#### [TEXTE FOURNI]
■ ■ ■ ■ ■
Kazimierz Glaz le fondateur du sensibilisme

 Kazimierz Głaz est diplômé de l'Académie des Beaux-Arts de Wrocław, créateur du terme "sensibilisme", un courant dans l'art du XXe siècle, se référant uniquement à l'intelligence et à la sensibilité des artistes. Glaz est peintre, graphiste, écrivain, éditeur de livres, bibliophiles, philanthrope. À la Biennale de la Jeunesse de Paris en 1965, sur proposition de Marc Chagall, il reçoit le Prix Érasme, en tant que boursier de la Fondation Károlyi. Il séjourne également dans le sud de la France à Vence. Les peintures de Kazimierz Glaz ont été présentées dans de nombreuses expositions collectives et individuelles au Canada, aux États-Unis, en France, en Allemagne, au Brésil et en Pologne, notamment à la célèbre galerie d’art contemporain Zachęta à Varsovie, au Musée national de Wrocław ou au Centre culturel international de Cracovie. Depuis plus de 50 ans, il vit et travaille à Toronto. Ses œuvres se trouvent dans de nombreux musées en Pologne et à l'étranger.

Ésotérique”, gouache, Musée de Silésie à Katowice
 
Ésotérique”, gouache, Musée de Silésie à Katowice

 

Débuts 

Kazimierz Głaz est né en 1931 à Borki Nizinskie, dans le sud-est de la Pologne. En 1950-1956, il étudie la peinture monumentale à la Faculté de céramique et de verre de l'École supérieure d'État des beaux-arts, aujourd'hui l'Académie de Wroclaw. Le jeune artiste, comme beaucoup de ses confrères de l'époque, cherche sa propre voie artistique et ses propres moyens d'expression. Il s’installe ensuite Walbrzych, où il effectue son stage de diplôme. Il est le premier résident artiste à produire des lithographies et travaille dans l'atelier graphique Kalkomania. L’environnement de cette petite ville, proche de la frontière tchèque, un véritable désert culturel, avec ses paysages vallonés et naturels, est pour lui plus intéressant que celui de grandes villes. Comme le rappelle Kazimierz Glaz, "il a ressenti le besoin de faire quelque chose là-bas, d'agir". C'est à Walbrzych qu'est né le sensibilisme.
■ ■ ■ ■ ■
#### [DONNÉES AFFICHÉES]
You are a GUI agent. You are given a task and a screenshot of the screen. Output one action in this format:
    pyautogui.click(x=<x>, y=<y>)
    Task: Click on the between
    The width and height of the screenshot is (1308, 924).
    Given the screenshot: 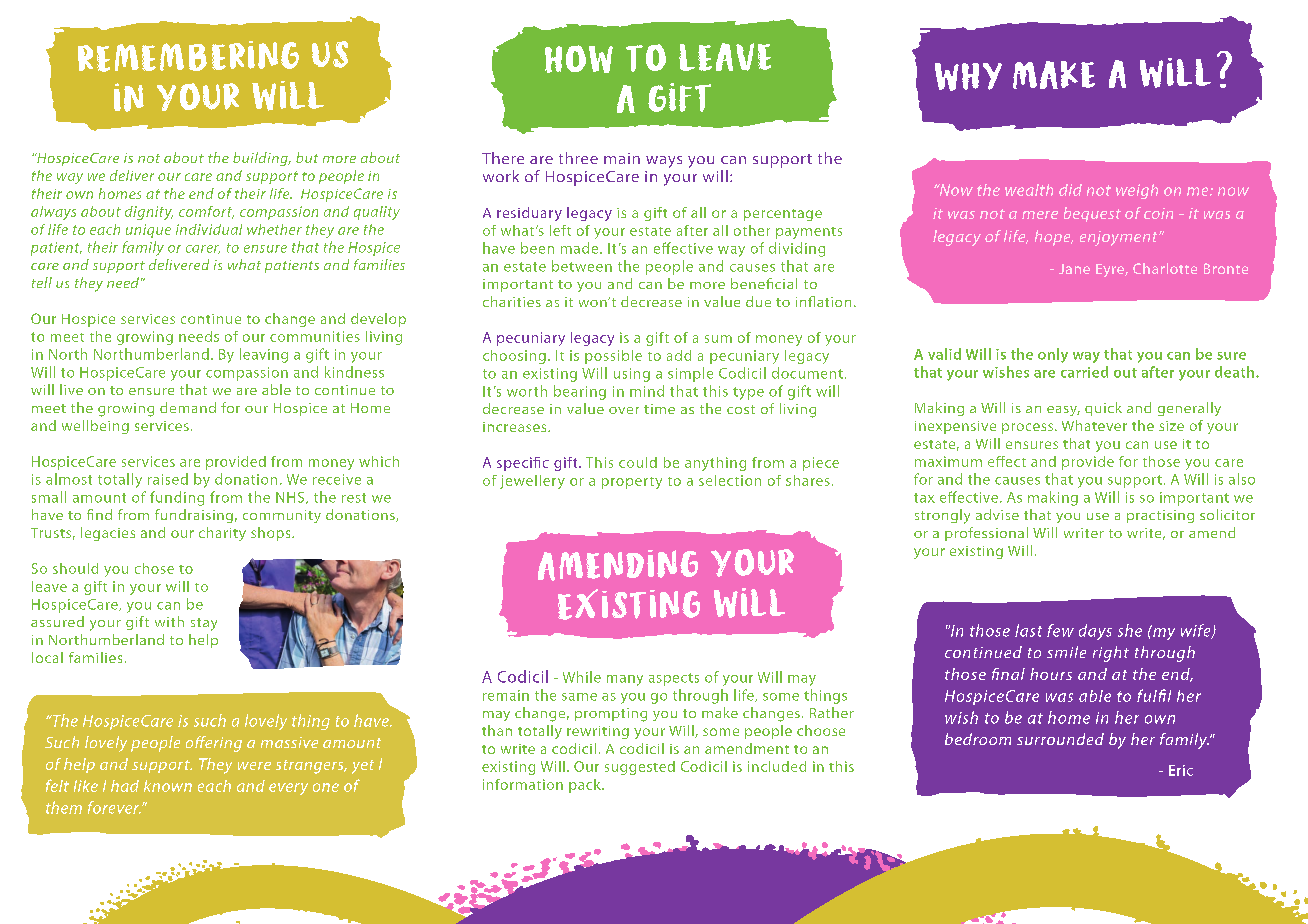 What is the action you would take?
    pyautogui.click(x=582, y=266)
■ ■ ■ ■ ■
#### [CONSIGNES]
a. Citez tous les pays où, d'après le texte sur Kazimierz Głaz, ses peintures ont été exposées.
b. Dans les enregistrements, reprenez les lignes allant du début jusqu'à la ligne contenant « The width and » incluse, en changeant « screenshot » en « image » sans rien modifier d'autre.
Le texte et les enregistrements n'ont aucun lien entre eux.

#### [CORRIGÉS]
a. Canada, États-Unis, France, Allemagne, Brésil, Pologne

b.
You are a GUI agent. You are given a task and a image of the screen. Output one action in this format:
    pyautogui.click(x=<x>, y=<y>)
    Task: Click on the between
    The width and height of the image is (1308, 924).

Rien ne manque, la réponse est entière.